__GIVEN PASSAGE__.

((

Hi everyone,
I’m following this documentation page in order to implement a transaction using the Java SDK against a local Couchbase container (single node).
As soon as I start my application locally, I get the following exception:
com.couchbase.client.core.error.DurabilityImpossibleException: With the current cluster configuration, the requested durability guarantees are impossible
In the “Requirements” section, there is a note that says the following:
If using a single node cluster (for example, during development), then note that the default number of replicas for a newly created bucket is 1. If left at this default, then all Key-Value writes performed at with durabiltiy will fail with a DurabilityImpossibleException
. In turn this will cause all transactions (which perform all Key-Value writes durably) to fail. This setting can be changed via GUI or command line.
Here is what I’ve tried to do in order to solve this issue:
- Disable replicas for each bucket in the GUI;
- Increase the replicas to 2 for each bucket in the GUI;
- Explicitly declare a
TransactionConfigBuilder
that uses the default durability PERSIST_TO_MAJORITY
- Explicitly declare a
TransactionConfigBuilder
that uses the durability NONE
All of these have resulted in the exact same exception INFO message.
Here are the versions that I’m using:
com.couchbase.client:java-client:3.1.6
com.couchbase.client:couchbase-transactions:1.1.8
- Couchbase Image 6.6.1
Do you have any idea of what might be causing this exception? What other configurations can I try? Thanks.
P.S.: here is the GUI configuration of one of the buckets. The other ones share the same configuration.
Hi @mrb_at_work
If you’re created the buckets already, then after you make a change to the number of replicas in the UI, you also need to rebalance your cluster for that setting to take effect.
Hi @graham.pople , thanks for the quick reply, that indeed solved my problem!
For any future search result hits: in order to rebalance through the GUI go to “Servers” on the left and hit on the “Rebalance” button in the top right:
No problem @mrb_at_work , glad you’re up and running now.
- Explicitly declare a
TransactionConfigBuilder
that uses the durability NONE
Incidentally, this also should have worked… If you can paste your code here I can take a look at it?
Sure thing @graham.pople!
I instantiated the transaction object like this:
val transactionConfig = TransactionConfigBuilder
.create()
.durabilityLevel(TransactionDurabilityLevel.NONE)
.logOnFailure(true, Event.Severity.WARN)
.build()
return Transactions.create(cluster, transactionConfig)
The exception was logged before explicitly using the transaction object to perform a transaction.
Thanks, and that looks fine, though it does sound from the description that the durability level is not getting passed down, at least on one path… I’ve done some code analysis and can’t see where this could be, and also run a subset of the transactions tests against that scenario (durability=NONE configured, single node deployment with bucket with 1 replica), which pass without issue.
Do you possibly have the full exception stacktrace handy, or a programmatic log (details here Distributed Transactions from the Java SDK | Couchbase Docs)? Possibly my testing and static analysis just isn’t looking at the same path your transaction is following.

))

__Dataset entries__.
((

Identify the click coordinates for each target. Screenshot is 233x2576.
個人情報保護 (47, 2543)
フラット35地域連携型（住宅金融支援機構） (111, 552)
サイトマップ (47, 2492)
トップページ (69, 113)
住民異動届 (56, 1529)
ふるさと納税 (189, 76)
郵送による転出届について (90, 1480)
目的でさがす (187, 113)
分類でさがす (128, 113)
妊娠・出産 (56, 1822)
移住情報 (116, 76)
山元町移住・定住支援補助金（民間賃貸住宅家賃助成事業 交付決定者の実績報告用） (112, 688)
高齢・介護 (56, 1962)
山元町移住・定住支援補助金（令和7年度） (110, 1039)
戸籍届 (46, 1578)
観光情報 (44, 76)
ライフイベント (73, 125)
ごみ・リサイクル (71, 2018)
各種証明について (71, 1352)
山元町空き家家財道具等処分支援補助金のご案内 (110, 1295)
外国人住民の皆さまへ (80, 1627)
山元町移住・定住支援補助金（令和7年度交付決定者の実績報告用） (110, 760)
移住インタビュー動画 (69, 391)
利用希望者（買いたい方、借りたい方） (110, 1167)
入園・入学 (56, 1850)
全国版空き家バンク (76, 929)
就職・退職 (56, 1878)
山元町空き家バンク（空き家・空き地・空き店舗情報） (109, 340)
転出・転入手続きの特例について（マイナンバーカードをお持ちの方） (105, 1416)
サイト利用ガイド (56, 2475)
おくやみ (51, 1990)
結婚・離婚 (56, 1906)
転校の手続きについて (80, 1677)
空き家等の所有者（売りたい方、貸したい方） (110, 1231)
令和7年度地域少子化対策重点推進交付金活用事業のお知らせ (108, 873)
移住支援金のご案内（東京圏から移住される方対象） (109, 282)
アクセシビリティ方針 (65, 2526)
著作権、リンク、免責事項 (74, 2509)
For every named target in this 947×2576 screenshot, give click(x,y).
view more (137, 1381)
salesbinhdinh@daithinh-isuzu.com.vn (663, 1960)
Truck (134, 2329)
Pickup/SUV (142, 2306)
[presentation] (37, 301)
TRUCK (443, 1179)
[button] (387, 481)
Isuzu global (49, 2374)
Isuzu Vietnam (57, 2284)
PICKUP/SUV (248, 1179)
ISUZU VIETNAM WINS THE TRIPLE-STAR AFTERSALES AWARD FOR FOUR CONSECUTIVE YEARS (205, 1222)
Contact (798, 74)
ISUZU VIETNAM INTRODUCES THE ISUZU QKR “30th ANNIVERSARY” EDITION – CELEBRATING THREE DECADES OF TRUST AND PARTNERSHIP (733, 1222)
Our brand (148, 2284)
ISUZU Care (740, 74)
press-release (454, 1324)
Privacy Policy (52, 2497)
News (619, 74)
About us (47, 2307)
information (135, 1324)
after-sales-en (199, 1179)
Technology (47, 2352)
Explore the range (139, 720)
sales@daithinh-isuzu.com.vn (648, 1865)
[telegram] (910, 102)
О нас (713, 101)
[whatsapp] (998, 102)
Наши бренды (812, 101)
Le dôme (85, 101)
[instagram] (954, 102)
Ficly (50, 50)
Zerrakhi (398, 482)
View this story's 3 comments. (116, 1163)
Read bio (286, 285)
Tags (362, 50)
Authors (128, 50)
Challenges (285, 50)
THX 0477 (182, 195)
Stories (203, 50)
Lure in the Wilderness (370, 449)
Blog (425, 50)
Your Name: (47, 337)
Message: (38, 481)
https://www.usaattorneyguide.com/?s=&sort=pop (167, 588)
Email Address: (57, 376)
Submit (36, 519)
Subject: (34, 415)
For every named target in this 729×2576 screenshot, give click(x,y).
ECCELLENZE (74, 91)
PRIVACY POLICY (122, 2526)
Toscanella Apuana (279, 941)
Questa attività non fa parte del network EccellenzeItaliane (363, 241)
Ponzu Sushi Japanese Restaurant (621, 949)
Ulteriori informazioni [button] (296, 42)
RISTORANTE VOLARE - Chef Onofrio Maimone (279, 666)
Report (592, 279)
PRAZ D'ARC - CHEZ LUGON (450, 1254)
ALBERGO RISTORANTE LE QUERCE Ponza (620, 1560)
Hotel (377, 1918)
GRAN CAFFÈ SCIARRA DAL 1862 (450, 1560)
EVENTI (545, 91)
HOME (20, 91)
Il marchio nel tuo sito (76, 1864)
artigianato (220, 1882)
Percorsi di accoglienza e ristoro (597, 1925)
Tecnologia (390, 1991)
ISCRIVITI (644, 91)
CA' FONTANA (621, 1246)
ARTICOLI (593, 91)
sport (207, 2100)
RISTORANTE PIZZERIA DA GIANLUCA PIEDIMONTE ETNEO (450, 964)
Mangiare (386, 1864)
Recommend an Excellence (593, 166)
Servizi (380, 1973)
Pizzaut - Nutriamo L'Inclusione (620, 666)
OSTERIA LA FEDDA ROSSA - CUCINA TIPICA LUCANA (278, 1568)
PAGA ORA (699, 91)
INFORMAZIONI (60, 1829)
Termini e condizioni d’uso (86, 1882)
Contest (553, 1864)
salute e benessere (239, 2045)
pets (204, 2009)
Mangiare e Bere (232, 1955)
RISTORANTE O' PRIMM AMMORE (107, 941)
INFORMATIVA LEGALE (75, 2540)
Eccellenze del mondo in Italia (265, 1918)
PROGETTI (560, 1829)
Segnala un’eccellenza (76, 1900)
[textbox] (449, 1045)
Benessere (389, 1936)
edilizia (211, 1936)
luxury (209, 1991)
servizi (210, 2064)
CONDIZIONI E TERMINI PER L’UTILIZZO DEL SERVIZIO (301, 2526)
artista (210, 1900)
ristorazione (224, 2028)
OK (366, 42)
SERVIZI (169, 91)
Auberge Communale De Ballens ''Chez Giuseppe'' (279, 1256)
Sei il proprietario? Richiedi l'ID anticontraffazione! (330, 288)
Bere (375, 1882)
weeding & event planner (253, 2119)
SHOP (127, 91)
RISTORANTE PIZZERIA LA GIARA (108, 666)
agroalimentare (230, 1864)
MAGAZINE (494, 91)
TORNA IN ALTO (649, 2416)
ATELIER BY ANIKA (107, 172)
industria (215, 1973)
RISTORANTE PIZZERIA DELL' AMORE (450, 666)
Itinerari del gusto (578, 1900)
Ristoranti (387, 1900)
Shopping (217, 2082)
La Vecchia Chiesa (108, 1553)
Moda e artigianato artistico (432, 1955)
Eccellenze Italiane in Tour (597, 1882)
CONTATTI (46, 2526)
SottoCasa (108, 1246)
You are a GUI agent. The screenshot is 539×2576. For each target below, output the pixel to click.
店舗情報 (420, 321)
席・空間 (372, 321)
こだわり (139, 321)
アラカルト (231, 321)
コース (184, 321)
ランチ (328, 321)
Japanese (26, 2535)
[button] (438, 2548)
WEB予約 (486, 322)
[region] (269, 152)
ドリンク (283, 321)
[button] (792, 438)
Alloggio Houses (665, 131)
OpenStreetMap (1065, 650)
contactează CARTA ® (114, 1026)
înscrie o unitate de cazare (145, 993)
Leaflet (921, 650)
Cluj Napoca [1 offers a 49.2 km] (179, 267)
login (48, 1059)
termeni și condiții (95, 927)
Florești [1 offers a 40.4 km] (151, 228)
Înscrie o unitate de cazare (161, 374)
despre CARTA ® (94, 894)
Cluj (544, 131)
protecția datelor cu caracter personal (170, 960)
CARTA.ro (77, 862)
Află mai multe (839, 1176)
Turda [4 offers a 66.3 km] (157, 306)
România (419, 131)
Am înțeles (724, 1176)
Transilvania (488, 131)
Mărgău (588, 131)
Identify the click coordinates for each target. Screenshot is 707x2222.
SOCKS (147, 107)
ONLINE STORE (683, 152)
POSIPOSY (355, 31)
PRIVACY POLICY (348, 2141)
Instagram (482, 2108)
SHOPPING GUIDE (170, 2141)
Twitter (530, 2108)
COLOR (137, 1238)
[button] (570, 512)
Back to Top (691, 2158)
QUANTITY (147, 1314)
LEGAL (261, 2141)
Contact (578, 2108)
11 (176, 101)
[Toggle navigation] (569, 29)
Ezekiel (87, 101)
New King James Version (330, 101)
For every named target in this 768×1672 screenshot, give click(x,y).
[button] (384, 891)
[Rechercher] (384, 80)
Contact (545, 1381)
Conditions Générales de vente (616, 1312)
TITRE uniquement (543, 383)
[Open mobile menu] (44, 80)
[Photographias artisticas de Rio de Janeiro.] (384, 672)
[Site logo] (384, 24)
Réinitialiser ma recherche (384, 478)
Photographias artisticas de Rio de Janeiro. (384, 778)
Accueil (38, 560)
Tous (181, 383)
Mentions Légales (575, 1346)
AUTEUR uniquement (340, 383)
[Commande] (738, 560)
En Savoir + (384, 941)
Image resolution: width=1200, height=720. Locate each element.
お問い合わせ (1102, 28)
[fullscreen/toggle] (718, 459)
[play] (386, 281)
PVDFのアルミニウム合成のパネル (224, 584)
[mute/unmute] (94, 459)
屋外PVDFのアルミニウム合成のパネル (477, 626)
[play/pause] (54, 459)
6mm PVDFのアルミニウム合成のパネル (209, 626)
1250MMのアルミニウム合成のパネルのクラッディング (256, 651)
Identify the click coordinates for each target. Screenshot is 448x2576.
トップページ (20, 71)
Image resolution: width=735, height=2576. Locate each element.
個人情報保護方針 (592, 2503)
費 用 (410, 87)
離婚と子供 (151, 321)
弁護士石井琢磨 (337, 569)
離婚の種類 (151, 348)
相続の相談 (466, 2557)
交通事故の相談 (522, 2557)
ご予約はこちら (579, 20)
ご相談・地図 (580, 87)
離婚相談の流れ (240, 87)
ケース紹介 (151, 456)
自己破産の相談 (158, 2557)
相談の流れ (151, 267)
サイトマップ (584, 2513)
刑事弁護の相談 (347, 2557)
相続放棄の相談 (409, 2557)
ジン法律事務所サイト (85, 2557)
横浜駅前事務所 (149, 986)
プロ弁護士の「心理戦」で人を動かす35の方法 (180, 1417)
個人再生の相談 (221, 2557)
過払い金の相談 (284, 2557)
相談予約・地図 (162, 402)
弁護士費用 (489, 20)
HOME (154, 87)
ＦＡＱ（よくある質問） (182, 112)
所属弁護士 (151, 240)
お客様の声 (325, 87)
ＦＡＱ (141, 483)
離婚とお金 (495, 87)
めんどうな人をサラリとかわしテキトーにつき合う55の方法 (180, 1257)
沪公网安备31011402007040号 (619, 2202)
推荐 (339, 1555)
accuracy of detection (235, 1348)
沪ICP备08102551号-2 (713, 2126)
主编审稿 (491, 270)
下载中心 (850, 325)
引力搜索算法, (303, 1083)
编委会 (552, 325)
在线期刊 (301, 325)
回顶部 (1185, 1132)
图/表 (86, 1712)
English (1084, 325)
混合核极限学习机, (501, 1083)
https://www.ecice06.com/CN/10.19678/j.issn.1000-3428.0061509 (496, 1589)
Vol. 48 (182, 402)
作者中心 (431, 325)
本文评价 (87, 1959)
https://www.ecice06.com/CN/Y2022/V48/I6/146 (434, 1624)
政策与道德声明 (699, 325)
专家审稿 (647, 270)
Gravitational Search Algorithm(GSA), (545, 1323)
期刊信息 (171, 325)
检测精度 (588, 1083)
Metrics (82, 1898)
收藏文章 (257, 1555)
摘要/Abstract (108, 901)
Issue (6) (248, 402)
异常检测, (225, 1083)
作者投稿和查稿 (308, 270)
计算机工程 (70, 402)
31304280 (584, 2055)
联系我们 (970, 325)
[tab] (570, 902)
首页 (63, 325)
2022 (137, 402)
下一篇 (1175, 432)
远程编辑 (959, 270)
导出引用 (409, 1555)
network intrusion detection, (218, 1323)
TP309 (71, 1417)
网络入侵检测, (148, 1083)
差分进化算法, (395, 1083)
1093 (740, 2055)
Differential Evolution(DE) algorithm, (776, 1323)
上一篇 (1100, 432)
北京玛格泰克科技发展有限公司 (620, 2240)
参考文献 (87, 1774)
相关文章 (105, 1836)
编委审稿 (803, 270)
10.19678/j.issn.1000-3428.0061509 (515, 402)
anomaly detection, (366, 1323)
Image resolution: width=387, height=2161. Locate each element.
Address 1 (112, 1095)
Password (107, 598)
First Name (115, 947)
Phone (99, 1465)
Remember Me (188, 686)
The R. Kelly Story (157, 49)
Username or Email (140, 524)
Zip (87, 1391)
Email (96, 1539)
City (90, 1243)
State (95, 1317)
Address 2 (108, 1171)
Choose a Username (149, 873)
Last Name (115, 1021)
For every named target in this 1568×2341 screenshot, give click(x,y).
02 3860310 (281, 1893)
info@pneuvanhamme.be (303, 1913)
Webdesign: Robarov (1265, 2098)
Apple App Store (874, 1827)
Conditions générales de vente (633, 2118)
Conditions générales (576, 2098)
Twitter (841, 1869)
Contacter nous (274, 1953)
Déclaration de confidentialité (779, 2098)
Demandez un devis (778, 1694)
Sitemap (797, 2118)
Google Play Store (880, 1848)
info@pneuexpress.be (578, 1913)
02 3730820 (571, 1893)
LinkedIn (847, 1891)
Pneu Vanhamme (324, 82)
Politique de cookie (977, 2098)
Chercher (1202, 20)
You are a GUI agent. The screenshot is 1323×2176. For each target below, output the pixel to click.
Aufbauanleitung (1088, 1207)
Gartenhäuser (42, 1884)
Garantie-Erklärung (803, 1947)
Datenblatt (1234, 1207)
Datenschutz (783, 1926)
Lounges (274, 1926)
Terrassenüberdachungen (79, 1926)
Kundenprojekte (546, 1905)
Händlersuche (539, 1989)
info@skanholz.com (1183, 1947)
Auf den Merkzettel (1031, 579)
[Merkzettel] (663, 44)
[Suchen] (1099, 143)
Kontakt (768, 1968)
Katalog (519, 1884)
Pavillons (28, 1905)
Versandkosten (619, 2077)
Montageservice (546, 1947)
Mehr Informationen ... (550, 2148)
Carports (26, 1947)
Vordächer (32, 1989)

))

__TASK SET__.
1. Decide whether each statement agrees with the Couchbase thread, answering yes or no and quoting the deciding words: (a) One attempted fix was raising the replicas to 2 for each bucket. (b) The exception appeared only after the transaction object was used to perform a transaction. (c) The Couchbase image in use was version 6.6.1.
2. Please return, unchanged, the part of the Couchbase thread that opens with the words containing "As soon as I" and closes with "or command line.".
3. Answer these from the Couchbase thread:
(a) Which version of couchbase-transactions was in use?
(b) After the number of replicas on buckets that already exist is changed in the UI, what else must be done for the setting to take effect?
(c) Where is the "Rebalance" button found in the GUI?

__TASK-BY-TASK RESULTS__.
1.
(a) Yes: "Increase the replicas to 2 for each bucket in the GUI;"
(b) No: "The exception was logged before explicitly using the transaction object to perform a transaction."
(c) Yes: "Couchbase Image 6.6.1"

2.
As soon as I start my application locally, I get the following exception:
com.couchbase.client.core.error.DurabilityImpossibleException: With the current cluster configuration, the requested durability guarantees are impossible
In the “Requirements” section, there is a note that says the following:
If using a single node cluster (for example, during development), then note that the default number of replicas for a newly created bucket is 1. If left at this default, then all Key-Value writes performed at with durabiltiy will fail with a DurabilityImpossibleException
. In turn this will cause all transactions (which perform all Key-Value writes durably) to fail. This setting can be changed via GUI or command line.

3.
(a) 1.1.8
(b) The cluster must be rebalanced.
(c) Under "Servers" on the left, in the top right.